* BEGIN *

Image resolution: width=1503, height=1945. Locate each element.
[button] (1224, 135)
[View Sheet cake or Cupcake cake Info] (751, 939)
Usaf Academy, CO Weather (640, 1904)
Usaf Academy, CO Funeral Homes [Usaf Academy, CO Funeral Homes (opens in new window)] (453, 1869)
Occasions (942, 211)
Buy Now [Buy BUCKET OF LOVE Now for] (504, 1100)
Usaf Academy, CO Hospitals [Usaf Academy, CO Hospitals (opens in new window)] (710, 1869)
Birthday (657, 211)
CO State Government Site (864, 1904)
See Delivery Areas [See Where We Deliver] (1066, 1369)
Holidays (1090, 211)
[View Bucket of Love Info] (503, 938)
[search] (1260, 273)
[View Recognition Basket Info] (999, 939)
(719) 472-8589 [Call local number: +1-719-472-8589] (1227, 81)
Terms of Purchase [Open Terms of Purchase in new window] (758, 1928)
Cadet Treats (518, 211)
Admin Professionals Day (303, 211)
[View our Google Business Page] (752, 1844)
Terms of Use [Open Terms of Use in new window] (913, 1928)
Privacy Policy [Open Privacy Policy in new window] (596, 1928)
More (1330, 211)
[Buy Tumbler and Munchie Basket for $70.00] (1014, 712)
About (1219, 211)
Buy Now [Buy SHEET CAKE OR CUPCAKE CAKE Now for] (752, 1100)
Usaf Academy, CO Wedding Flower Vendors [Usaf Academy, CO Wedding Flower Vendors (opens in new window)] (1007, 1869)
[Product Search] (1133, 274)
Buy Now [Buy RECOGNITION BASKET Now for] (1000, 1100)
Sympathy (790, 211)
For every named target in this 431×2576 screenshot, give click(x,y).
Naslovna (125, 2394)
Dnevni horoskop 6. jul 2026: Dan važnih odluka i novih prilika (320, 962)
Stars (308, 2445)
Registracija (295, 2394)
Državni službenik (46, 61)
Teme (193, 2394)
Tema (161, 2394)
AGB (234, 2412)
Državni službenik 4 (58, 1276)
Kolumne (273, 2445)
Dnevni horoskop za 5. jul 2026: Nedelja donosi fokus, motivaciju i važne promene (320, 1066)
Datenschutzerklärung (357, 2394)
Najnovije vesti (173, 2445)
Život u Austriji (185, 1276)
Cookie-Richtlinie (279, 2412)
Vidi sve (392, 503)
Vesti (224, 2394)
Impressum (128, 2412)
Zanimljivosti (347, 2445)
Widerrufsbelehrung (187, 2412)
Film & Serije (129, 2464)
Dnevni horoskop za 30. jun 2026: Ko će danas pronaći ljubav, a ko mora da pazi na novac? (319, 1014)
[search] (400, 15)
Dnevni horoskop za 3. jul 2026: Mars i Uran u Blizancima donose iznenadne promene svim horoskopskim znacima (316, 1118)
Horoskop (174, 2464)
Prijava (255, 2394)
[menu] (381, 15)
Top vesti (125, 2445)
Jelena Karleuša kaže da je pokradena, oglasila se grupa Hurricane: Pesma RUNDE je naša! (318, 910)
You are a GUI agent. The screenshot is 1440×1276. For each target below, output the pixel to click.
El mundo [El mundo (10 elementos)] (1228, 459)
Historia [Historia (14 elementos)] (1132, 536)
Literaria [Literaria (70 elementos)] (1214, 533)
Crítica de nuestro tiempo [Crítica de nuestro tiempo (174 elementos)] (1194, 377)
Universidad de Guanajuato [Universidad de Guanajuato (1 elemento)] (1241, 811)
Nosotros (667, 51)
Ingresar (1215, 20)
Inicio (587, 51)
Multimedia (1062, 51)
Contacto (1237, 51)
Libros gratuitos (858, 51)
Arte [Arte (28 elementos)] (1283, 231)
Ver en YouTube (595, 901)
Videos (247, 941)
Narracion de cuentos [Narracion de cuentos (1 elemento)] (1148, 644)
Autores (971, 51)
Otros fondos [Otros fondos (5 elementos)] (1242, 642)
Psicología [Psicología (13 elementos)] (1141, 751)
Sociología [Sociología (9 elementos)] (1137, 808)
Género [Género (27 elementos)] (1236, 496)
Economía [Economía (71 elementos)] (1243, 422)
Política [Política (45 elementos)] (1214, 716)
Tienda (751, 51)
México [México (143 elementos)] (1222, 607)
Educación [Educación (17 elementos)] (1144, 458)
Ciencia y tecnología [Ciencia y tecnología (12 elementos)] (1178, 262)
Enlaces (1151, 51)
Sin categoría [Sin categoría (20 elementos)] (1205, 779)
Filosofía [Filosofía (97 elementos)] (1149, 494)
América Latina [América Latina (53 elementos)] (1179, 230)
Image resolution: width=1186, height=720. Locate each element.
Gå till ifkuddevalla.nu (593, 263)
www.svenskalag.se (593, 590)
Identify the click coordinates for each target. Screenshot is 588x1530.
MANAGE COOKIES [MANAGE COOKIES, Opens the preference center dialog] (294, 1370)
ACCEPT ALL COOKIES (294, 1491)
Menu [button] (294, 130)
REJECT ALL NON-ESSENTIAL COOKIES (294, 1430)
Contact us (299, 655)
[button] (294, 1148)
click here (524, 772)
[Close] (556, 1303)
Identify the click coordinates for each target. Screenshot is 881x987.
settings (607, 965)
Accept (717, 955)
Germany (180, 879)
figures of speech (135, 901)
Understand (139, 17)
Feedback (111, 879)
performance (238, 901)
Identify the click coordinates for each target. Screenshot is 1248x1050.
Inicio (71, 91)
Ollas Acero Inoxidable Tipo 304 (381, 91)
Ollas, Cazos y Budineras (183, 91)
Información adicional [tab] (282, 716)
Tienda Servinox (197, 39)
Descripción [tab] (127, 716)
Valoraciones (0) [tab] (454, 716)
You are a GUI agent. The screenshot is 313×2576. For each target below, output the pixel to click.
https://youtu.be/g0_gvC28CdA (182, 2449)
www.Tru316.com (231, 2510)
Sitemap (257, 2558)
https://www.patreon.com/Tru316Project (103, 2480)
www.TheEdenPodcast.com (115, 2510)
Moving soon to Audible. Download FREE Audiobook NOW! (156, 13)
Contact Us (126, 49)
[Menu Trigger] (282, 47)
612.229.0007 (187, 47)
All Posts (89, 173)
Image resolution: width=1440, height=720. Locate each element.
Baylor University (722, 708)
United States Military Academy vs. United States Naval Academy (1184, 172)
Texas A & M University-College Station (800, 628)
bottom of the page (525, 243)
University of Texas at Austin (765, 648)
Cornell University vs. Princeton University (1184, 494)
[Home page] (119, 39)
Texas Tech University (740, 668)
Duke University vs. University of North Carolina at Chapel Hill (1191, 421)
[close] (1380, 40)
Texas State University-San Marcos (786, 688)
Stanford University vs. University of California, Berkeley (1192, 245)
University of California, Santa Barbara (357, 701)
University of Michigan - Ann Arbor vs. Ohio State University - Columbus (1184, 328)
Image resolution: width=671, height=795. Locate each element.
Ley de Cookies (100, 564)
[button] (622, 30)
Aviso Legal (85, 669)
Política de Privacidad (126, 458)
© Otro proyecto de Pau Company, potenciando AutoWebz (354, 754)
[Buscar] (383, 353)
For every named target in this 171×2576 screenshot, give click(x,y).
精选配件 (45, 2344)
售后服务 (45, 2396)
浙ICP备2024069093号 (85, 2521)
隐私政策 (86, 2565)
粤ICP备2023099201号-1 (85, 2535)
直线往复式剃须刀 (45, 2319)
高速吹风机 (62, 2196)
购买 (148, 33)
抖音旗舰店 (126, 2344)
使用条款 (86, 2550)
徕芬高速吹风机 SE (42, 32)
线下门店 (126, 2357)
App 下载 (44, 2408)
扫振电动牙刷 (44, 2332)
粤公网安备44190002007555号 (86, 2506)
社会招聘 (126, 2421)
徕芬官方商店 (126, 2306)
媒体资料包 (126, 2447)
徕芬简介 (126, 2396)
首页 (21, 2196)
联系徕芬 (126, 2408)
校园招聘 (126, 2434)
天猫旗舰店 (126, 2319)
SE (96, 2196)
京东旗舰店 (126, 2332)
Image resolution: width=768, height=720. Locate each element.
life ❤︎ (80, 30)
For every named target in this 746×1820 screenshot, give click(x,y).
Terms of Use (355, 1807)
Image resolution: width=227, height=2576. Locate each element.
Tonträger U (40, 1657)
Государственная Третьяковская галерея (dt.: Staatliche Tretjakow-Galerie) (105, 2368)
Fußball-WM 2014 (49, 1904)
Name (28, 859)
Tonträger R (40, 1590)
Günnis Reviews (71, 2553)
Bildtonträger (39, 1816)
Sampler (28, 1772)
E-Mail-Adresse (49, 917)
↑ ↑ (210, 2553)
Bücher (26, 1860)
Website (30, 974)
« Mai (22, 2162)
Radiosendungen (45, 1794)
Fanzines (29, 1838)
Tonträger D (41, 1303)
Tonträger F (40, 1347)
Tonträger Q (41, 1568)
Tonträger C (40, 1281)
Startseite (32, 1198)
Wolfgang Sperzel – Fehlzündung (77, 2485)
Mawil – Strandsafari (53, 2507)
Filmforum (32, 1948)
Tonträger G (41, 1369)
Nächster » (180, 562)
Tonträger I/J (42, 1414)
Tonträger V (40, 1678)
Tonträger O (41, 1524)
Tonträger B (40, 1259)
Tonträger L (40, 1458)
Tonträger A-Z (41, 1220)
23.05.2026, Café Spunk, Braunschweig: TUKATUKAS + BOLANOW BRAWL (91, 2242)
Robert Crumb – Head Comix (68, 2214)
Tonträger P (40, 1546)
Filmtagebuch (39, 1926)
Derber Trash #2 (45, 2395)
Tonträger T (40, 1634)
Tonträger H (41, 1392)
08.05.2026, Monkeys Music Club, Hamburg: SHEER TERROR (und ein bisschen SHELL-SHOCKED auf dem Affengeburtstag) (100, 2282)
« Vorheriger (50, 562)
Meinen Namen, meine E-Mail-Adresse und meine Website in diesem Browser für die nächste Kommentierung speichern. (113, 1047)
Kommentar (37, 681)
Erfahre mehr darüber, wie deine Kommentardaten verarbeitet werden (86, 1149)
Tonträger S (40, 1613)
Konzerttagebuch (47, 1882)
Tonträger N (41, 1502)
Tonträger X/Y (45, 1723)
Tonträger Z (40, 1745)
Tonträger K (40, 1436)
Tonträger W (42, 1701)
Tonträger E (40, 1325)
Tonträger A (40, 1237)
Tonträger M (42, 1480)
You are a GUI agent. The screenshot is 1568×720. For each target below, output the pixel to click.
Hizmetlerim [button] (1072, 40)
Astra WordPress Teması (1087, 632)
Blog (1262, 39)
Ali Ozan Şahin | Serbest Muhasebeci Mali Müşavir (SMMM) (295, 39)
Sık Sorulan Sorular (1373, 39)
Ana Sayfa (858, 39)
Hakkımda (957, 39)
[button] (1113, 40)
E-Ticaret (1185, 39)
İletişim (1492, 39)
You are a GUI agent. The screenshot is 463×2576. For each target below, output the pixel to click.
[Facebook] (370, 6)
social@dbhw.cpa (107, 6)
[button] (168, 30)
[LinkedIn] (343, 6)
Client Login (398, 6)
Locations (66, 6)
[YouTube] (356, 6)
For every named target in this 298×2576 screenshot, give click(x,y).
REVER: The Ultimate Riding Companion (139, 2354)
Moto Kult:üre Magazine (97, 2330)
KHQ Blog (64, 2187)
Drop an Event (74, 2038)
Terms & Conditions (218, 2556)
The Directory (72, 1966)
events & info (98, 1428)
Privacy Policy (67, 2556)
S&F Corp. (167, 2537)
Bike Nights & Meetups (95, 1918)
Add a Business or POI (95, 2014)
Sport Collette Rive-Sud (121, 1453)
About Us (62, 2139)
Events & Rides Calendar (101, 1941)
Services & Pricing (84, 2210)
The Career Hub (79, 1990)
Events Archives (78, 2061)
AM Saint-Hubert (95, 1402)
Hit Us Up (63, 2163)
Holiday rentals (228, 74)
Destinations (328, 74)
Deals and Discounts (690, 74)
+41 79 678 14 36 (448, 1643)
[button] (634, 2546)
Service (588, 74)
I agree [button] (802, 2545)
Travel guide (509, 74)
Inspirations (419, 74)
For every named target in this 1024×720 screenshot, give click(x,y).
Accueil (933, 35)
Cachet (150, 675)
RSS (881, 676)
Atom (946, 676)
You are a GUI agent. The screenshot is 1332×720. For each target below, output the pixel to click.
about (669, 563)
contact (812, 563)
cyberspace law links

* END *

◆ EXERCISE GOAL ◆
In the items from the line with "Otros fondos [Otros" through the line with "Educación [Educación (17", replace "Tienda" with "Shop" and give those lines again with nothing else changed.

◆ WORKED SOLUTION ◆
Otros fondos [Otros fondos (5 elementos)] (1242, 642)
Psicología [Psicología (13 elementos)] (1141, 751)
Sociología [Sociología (9 elementos)] (1137, 808)
Género [Género (27 elementos)] (1236, 496)
Economía [Economía (71 elementos)] (1243, 422)
Política [Política (45 elementos)] (1214, 716)
Shop (751, 51)
México [México (143 elementos)] (1222, 607)
Educación [Educación (17 elementos)] (1144, 458)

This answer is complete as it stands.